**TASK**
For every line below, set down an identical copy.

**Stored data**

----

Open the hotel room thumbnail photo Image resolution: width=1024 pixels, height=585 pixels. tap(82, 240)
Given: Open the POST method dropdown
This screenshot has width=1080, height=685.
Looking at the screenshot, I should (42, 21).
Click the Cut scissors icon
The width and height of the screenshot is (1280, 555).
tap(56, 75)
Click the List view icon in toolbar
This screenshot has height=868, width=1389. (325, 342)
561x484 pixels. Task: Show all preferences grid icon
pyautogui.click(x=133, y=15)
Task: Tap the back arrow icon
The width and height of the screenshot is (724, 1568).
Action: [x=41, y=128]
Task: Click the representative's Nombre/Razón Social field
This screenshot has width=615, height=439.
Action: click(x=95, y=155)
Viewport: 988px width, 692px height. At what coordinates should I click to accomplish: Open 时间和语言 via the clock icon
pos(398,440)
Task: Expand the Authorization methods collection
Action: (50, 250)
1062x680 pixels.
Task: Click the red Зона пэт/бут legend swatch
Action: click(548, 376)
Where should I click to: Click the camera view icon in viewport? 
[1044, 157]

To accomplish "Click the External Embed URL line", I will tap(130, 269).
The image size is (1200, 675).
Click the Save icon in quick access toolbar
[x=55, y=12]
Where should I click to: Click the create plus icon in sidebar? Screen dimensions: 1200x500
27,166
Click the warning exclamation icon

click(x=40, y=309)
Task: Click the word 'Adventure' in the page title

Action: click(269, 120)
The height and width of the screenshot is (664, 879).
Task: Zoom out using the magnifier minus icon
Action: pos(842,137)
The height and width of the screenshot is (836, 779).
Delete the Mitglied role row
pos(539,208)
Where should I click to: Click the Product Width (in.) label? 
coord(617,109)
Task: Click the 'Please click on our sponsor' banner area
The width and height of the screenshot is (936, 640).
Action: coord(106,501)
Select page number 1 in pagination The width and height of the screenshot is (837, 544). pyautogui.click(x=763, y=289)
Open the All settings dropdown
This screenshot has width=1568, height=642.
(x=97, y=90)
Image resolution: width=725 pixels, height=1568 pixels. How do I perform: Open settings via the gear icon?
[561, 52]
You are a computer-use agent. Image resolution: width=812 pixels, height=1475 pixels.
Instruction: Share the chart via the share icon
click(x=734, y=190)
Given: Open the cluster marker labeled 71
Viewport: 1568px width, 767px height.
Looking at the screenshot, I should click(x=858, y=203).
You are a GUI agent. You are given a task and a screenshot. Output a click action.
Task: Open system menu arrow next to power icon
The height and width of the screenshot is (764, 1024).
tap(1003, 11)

----

**EXERCISE SOLUTION**
Open the hotel room thumbnail photo Image resolution: width=1024 pixels, height=585 pixels. tap(82, 240)
Given: Open the POST method dropdown
This screenshot has width=1080, height=685.
Looking at the screenshot, I should (42, 21).
Click the Cut scissors icon
The width and height of the screenshot is (1280, 555).
tap(56, 75)
Click the List view icon in toolbar
This screenshot has height=868, width=1389. (325, 342)
561x484 pixels. Task: Show all preferences grid icon
pyautogui.click(x=133, y=15)
Task: Tap the back arrow icon
The width and height of the screenshot is (724, 1568).
Action: [x=41, y=128]
Task: Click the representative's Nombre/Razón Social field
This screenshot has width=615, height=439.
Action: click(x=95, y=155)
Viewport: 988px width, 692px height. At what coordinates should I click to accomplish: Open 时间和语言 via the clock icon
pos(398,440)
Task: Expand the Authorization methods collection
Action: (50, 250)
1062x680 pixels.
Task: Click the red Зона пэт/бут legend swatch
Action: click(548, 376)
Where should I click to: Click the camera view icon in viewport? 
[1044, 157]

To accomplish "Click the External Embed URL line", I will tap(130, 269).
The image size is (1200, 675).
Click the Save icon in quick access toolbar
[x=55, y=12]
Where should I click to: Click the create plus icon in sidebar? Screen dimensions: 1200x500
27,166
Click the warning exclamation icon

click(x=40, y=309)
Task: Click the word 'Adventure' in the page title

Action: click(269, 120)
The height and width of the screenshot is (664, 879).
Task: Zoom out using the magnifier minus icon
Action: pos(842,137)
The height and width of the screenshot is (836, 779).
Delete the Mitglied role row
pos(539,208)
Where should I click to: Click the Product Width (in.) label? 
coord(617,109)
Task: Click the 'Please click on our sponsor' banner area
The width and height of the screenshot is (936, 640).
Action: coord(106,501)
Select page number 1 in pagination The width and height of the screenshot is (837, 544). pyautogui.click(x=763, y=289)
Open the All settings dropdown
This screenshot has width=1568, height=642.
(x=97, y=90)
Image resolution: width=725 pixels, height=1568 pixels. How do I perform: Open settings via the gear icon?
[561, 52]
You are a computer-use agent. Image resolution: width=812 pixels, height=1475 pixels.
Instruction: Share the chart via the share icon
click(x=734, y=190)
Given: Open the cluster marker labeled 71
Viewport: 1568px width, 767px height.
Looking at the screenshot, I should click(x=858, y=203).
You are a GUI agent. You are given a task and a screenshot. Output a click action.
Task: Open system menu arrow next to power icon
The height and width of the screenshot is (764, 1024).
tap(1003, 11)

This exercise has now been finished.